The 2026 Kontinental Hockey League All-Star Game was hosted at the UMMC Arena in Yekaterinburg on February 7-8, 2026. It used a brand new format with 4 teams: the Ural Stars (players from Avtomobilist Yekaterinburg, Metallurg Magnitogorsk, Salavat Yulaev Ufa and Traktor Chelyabinsk), the World Stars (non-Russian players), the U23 Stars (young players) and the RUS Stars (other selected players).

The RUS Stars won the All-Star Game, defeating the U23 Stars 9-2 in the final. Danil Aimurzin scored five goals in the final and was named the most valuable player.

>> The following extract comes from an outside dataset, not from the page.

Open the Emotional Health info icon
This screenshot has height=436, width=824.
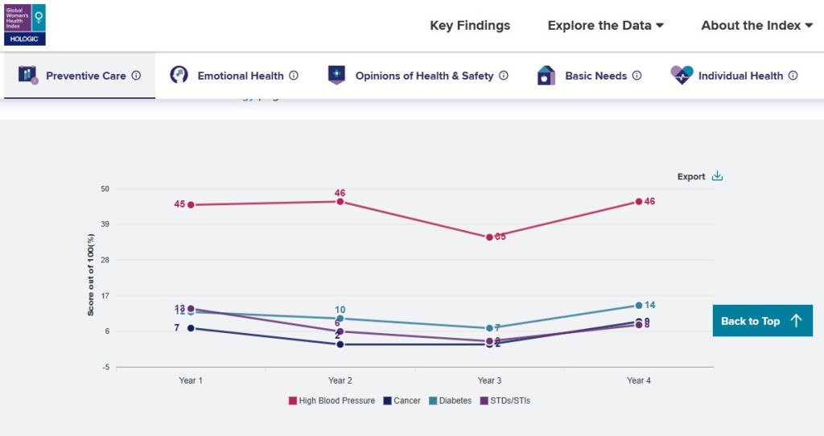[294, 76]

==Individual achievements==

===Scoring records===

Sam Anas from HC Dinamo Minsk matched the single-season scoring record with 89 (32+57) points in 67 regular season games, matching the total of Nikita Gusev in the 2023-24 KHL season.

Damir Sharipzyanov from Avangard Omsk beat the single-season defenceman scoring record with 67 (23+44) points across 66 regular season games.

Mitchell Miller from Ak Bars Kazan beat the Gagarin Cup Playoffs defenceman scoring record with 23 (7+16) points in 20 games, and was the first defenceman ever to become the top scorer of the KHL playoffs.

Vadim Shipachyov from HC Dinamo Minsk became the first player to score 1000 points in his KHL career with an assist in a January 10 game against Admiral Vladivostok.

===Golden Helmet Award (All-Star Team)===

| Position | Player | Team |
|---|---|---|
| G | Daniil Isayev | Lokomotiv Yaroslavl |
| D | Mitchell Miller | Ak Bars Kazan |
| D | Damir Sharipzyanov | Avangard Omsk |
| F | Sam Anas | HC Dinamo Minsk |
| F | Konstantin Okulov | Avangard Omsk |
| F | Alexander Radulov | Lokomotiv Yaroslavl |

Source: KHL

===Alexei Cherepanov Award (Rookie of the Year)===

Winner: Alexander Zharovsky (Salavat Yulaev Ufa)

Other nominees: Mikhail Fedorov (Metallurg Magnitogorsk), Nikolai Polyakov (SKA Saint-Petersburg)

===Goaltender of the Year===

Winner: Nikita Serebryakov (Avangard Omsk)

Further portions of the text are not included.